[Consignes à suivre]
(1) Reformulez sous forme de liste le paragraphe de l'extrait sur les Chants de Bilitis qui commence par « L'immédiate séduction de ces Chants », en conservant ses faits principaux.
(2) Reprenez l'extrait sur les Chants de Bilitis après sa dernière phrase et poursuivez-le de quelques phrases.

[Texte extrait]
◇ ◇ ◇ ◇ ◇
L'immédiate séduction de ces Chants procède soit de leur ton enjoué (N°1 ''Lykas'', N°9 ''Bilitis'', qui voit un geste a cappella très orné), ou extrêmement modulant (N°3 ''La Quenouille'', où le piano file la note, liquide comme eau claire, N°4 ''La flûte de pan'' qui contient aussi quelque chose d'angoissant, sans appuyer toutefois), soit du recours au registre du mystère et de ses sortilèges (N°5 ''La Chevelure'', que renforce l'usage ici du registre médian du clavier, N°6 ''Roses dans la nuit'', cultivant, sous une apparente sérénité, le sous-entendu sensuel, N°11 ''La Nuit'', comme une dramaturgie du silence, de l'extase enivrée avant que ne pointe l'aube et ses regrets d'abandon d'un bonheur intense). On rencontre encore des pièces plus dramatiques, par exemple dans les jeux plus ou moins innocents du N°2 ''La partie d'osselets'' et sa coda mélancolique, ou au N°7 ''Les remords'', là où roulent des vagues comme battements de cœur jusqu'à un crescendo affolé, ou encore avec le N°10 ''Le serment'', l'instant d'un possible abandon de Bilitis par son amant. La coïncidence avec l'idiome debussyste, déjà éprouvée dans le Chant N°4 ''La flûte de pan'', se renouvelle avec le N°8 ''Le sommeil interrompu'' à travers une étonnante fluidité puis un crescendo houleux, et surtout le dernier Chant, le N°12 ''Berceuse'' évoquant, dans un tempo doucement balancé libérant une poignante expressivité, l'aboutissement de l'histoire : la fille « de Bilitis et d'un roi du soleil levant ».
◇ ◇ ◇ ◇ ◇
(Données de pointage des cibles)

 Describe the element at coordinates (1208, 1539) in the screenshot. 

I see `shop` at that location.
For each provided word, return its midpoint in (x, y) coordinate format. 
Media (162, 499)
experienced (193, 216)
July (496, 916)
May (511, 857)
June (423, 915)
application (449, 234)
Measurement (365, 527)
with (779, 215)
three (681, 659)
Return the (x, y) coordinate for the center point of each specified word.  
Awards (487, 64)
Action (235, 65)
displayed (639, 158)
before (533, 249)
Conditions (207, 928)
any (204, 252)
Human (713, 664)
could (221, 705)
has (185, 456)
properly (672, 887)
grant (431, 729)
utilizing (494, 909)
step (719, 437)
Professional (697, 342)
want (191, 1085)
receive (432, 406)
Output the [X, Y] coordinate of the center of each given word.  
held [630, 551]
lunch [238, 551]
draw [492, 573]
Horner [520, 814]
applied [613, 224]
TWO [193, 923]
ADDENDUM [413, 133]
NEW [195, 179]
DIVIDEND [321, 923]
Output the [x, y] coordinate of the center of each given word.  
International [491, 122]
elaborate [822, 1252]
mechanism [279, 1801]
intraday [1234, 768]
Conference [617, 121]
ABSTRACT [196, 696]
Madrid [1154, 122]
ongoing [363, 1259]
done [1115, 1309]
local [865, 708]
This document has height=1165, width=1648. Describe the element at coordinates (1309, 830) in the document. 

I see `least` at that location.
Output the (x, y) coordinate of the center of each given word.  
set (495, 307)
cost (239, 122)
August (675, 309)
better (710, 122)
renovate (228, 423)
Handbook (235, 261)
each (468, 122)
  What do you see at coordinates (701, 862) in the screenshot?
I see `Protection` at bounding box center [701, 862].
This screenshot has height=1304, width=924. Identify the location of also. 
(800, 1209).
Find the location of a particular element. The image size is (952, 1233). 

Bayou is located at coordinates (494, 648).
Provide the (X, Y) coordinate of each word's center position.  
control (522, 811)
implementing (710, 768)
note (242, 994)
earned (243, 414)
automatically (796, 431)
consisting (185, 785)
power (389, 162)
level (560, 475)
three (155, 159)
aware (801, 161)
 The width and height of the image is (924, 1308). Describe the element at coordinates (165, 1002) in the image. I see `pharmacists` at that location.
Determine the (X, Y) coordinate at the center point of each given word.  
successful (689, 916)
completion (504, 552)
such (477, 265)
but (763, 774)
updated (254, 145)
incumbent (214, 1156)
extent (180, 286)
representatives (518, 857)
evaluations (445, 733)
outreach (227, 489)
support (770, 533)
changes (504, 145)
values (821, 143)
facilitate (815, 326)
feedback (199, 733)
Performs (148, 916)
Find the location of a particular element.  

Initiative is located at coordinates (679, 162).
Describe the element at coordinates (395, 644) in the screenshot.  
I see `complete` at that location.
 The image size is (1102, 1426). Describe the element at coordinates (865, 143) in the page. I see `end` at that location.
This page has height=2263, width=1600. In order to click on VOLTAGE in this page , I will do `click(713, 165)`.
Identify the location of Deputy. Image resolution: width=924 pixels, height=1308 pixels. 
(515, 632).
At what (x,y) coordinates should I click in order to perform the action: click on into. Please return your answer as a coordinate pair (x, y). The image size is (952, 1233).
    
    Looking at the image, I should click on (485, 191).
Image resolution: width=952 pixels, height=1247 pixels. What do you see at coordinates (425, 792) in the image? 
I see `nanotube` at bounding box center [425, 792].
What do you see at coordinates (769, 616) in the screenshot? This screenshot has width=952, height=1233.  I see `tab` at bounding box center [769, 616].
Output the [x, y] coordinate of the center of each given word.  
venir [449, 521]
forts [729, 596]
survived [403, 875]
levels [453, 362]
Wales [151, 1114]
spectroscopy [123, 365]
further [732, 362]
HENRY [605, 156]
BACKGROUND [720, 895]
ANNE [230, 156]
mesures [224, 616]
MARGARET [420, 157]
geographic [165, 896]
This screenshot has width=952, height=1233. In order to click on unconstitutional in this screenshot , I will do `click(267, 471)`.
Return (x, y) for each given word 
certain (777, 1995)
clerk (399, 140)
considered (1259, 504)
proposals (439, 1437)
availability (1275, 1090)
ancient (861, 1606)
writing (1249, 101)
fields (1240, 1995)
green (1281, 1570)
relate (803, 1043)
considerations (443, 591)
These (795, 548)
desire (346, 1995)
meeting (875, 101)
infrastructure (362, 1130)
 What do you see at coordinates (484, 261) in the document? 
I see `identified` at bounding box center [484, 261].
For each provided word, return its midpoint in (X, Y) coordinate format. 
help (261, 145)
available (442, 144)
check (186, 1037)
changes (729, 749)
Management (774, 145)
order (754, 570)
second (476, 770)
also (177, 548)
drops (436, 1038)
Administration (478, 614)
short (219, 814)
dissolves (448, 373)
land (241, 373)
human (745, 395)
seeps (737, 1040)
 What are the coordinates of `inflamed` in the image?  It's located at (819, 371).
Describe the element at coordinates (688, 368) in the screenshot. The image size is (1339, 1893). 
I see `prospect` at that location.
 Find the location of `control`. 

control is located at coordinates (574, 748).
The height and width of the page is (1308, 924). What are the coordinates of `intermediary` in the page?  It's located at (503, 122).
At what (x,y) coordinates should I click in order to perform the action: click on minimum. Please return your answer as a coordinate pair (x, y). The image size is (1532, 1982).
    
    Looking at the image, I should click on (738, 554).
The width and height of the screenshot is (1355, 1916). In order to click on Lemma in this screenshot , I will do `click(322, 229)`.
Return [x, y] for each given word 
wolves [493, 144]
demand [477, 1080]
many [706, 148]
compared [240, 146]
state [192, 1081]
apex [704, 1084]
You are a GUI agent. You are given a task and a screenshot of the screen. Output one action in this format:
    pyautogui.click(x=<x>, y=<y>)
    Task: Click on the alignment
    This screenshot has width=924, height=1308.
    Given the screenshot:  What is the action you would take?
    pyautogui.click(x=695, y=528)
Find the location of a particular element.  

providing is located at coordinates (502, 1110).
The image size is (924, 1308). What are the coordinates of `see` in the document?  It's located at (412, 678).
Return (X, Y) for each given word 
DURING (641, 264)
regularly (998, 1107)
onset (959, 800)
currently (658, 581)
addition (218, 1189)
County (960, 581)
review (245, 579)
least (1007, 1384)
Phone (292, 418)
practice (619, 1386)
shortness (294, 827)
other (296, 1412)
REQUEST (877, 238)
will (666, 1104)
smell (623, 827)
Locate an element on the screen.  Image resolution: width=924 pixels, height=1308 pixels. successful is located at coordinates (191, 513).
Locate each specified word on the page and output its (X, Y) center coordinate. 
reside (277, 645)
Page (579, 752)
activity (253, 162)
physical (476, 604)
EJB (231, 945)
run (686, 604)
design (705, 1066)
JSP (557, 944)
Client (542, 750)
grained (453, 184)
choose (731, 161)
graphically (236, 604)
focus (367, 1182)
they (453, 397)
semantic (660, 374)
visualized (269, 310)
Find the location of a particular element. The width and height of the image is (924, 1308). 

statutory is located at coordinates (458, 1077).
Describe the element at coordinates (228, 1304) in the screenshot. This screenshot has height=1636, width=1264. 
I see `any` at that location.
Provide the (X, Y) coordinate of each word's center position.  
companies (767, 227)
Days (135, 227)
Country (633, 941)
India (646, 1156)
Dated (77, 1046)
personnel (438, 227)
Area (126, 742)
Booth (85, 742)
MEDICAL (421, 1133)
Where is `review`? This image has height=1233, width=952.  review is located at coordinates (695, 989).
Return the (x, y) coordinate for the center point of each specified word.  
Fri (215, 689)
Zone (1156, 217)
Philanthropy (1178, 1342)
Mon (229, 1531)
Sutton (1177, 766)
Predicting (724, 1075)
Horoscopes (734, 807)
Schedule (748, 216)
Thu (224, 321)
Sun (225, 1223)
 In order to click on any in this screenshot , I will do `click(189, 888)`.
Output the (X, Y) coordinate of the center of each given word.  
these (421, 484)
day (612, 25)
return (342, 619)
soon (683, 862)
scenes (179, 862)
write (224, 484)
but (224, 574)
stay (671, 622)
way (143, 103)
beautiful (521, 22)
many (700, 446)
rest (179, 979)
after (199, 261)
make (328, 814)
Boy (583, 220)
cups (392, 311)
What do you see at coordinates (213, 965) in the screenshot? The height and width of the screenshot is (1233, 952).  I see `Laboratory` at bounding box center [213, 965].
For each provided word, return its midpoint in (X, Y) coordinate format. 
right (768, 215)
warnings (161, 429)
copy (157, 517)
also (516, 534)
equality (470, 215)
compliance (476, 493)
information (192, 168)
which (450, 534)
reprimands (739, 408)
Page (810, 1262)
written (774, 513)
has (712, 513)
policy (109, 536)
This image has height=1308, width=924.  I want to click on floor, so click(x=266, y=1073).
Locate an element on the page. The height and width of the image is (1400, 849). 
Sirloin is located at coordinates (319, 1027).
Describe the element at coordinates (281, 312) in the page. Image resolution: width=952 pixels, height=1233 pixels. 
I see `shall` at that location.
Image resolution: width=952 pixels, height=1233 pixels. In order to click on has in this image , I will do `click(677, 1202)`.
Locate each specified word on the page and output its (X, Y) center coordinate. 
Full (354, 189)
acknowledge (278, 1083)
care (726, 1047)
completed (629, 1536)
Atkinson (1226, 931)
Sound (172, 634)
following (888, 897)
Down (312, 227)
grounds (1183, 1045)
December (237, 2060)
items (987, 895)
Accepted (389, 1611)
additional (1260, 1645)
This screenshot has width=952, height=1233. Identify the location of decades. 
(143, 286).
◇ ◇ ◇ ◇ ◇
[Résultats attendus]
(1)
- Ton enjoué : N°1 « Lykas », N°9 « Bilitis » (geste a cappella très orné).
- Écriture extrêmement modulante : N°3 « La Quenouille » (le piano file la note, liquide comme eau claire), N°4 « La flûte de pan » (une part d'angoisse, sans appuyer).
- Registre du mystère et de ses sortilèges : N°5 « La Chevelure » (registre médian du clavier), N°6 « Roses dans la nuit » (sous-entendu sensuel sous une apparente sérénité), N°11 « La Nuit » (dramaturgie du silence, de l'extase enivrée avant l'aube).
- Pièces plus dramatiques : N°2 « La partie d'osselets » (coda mélancolique), N°7 « Les remords » (vagues comme battements de cœur jusqu'à un crescendo affolé), N°10 « Le serment » (possible abandon de Bilitis par son amant).
- Proximité avec l'idiome debussyste : N°4 « La flûte de pan », N°8 « Le sommeil interrompu » (étonnante fluidité puis crescendo houleux) et surtout N°12 « Berceuse » (tempo doucement balancé, poignante expressivité). Cette dernière pièce évoque l'aboutissement de l'histoire : la fille « de Bilitis et d'un roi du soleil levant ».

(2)
La spontanéité du texte musical, dont la pianiste Bertin-Hugault loue « la matière fascinante », on la doit à son interprétation tout en retenue, qui fait un écrin délicat à la voix de soprano douce et émue de Marianne Croux, d'un épanchement contenu. Scellant une vraie et belle symbiose entre ces deux artistes, comme un duo. À noter que ce projet au profil participatif, s'agissant d'un appel à contribution pour sa réalisation, a vu le jour grâce à la perspicacité de la pianiste Anne Le Bozec.  

La prise de son, à l'Auditorium Darius Milhaud d'Aix-en-Provence, pourvoit une acoustique proche et un équilibre satisfaisant voix-piano : le ton de confidence de la musique de chambre.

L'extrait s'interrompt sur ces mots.